5.16 Generate Large Reports and Text Streams

Problem

You want to write a script that generates a large report or large amount of data.

Solution

The best approach to generating a large amount of data is to take advantage of PowerShell’s streaming behavior whenever possible. Opt for solutions that pipeline data between commands:

Get-ChildItem C:\*.txt -Recurse | Out-File c:\temp\AllTextFiles.txt

rather than collect the output at each stage:

$files = Get-ChildItem C:\*.txt -Recurse
$files | Out-File c:\temp\AllTextFiles.txt

If your script generates a large text report (and streaming is not an option), use the StringBuilder class:

$output = New-Object System.Text.StringBuilder
Get-ChildItem C:\*.txt -Recurse |
    ForEach-Object { [void] $output.AppendLine($_.FullName) }
$output.ToString()

rather than simple text concatenation:

$output = ""
Get-ChildItem C:\*.txt -Recurse | ForEach-Object { $output += $_.FullName }
$output

Discussion

In PowerShell, combining commands in a pipeline is a fundamental concept. As scripts and cmdlets generate output, PowerShell passes that output to the next command in the pipeline as soon as it can. In the Solution, the Get-ChildItem commands that retrieve all text files on the C: drive take a very long time to complete. However, since they begin to generate data almost immediately, PowerShell can pass that data on to the next command as soon as the Get-ChildItem cmdlet produces it. This is true of any commands that generate or consume data and is called streaming. The pipeline completes almost as soon as the Get-ChildItem cmdlet finishes producing its data and uses memory very efficiently as it does so.

The second Get-ChildItem example (which collects its data) prevents PowerShell from taking advantage of this streaming opportunity. It first stores all the files in an array, which, because of the amount of data, takes a long time and an enormous amount of memory. Then, it sends all those objects into the output file, which takes a long time as well.

However, most commands can consume data produced by the pipeline directly, as illustrated by the Out-File cmdlet. For those commands, PowerShell provides streaming behavior as long as you combine the commands into a pipeline. For commands that do not support data coming from the pipeline directly, the ForEach-Object cmdlet (with the aliases of foreach and %) lets you work with each piece of data as the previous command produces it, as shown in the StringBuilder example.

Creating large text reports

When you generate large reports, it’s common to store the entire report into a string, and then write that string out to a file once the script completes. You can usually accomplish this most effectively by streaming the text directly to its destination (a file or the screen), but sometimes this isn’t possible.
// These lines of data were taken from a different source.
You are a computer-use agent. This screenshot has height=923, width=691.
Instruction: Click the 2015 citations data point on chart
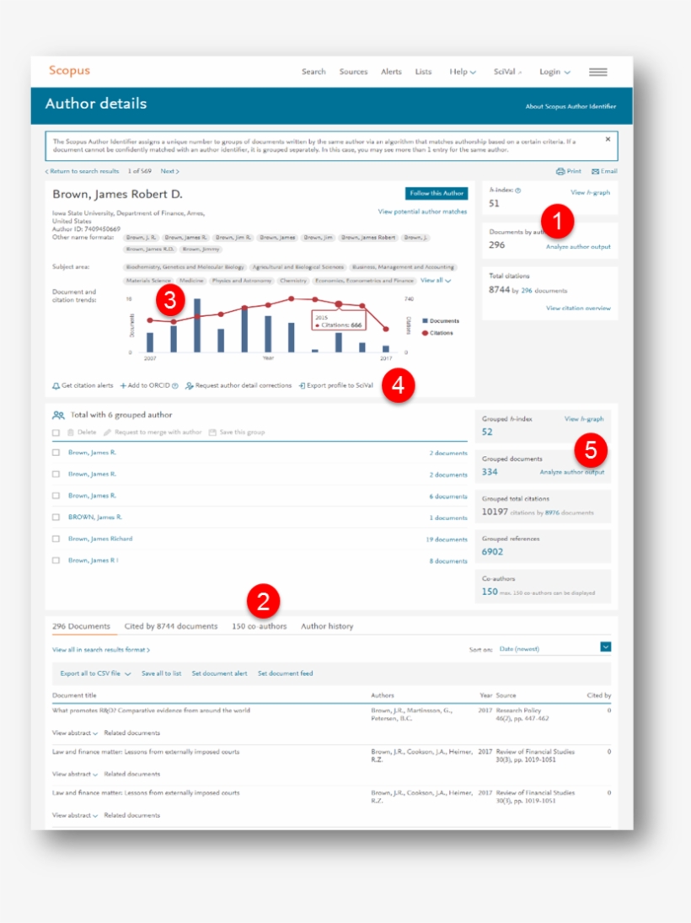click(339, 303)
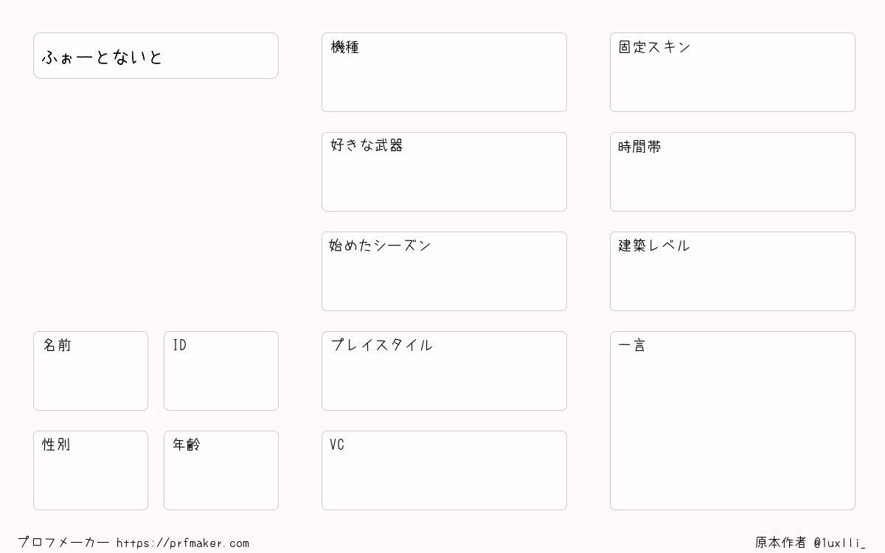The height and width of the screenshot is (553, 885).
Task: Click the empty avatar area below title
Action: point(156,205)
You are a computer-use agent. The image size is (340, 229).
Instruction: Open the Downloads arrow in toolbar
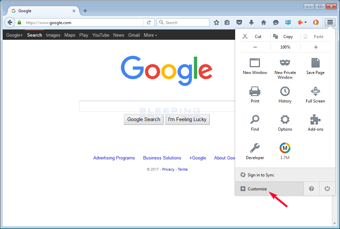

Since PowerShell makes it so easy to add more text to the end of a string (as in $output += $_.FullName), many initially opt for that approach. This works great for small-to-medium strings, but it causes significant performance problems for large strings.

Note

As an example of this performance difference, compare the following:

PS > Measure-Command {
   $output = New-Object Text.StringBuilder
   1..10000 |
       ForEach-Object { $output.Append("Hello World") }
}

(...)
TotalSeconds : 2.3471592

PS > Measure-Command {
   $output = ""
   1..10000 | ForEach-Object { $output += "Hello World" }
}

(...)
TotalSeconds      : 4.9884882

In the .NET Framework (and therefore PowerShell), strings never change after you create them. When you add more text to the end of a string, PowerShell has to build a new string by combining the two smaller strings. This operation takes a long time for large strings, which is why the .NET Framework includes the System.Text.StringBuilder class. Unlike normal strings, the StringBuilder class assumes that you will modify its data—an assumption that allows it to adapt to change much more efficiently.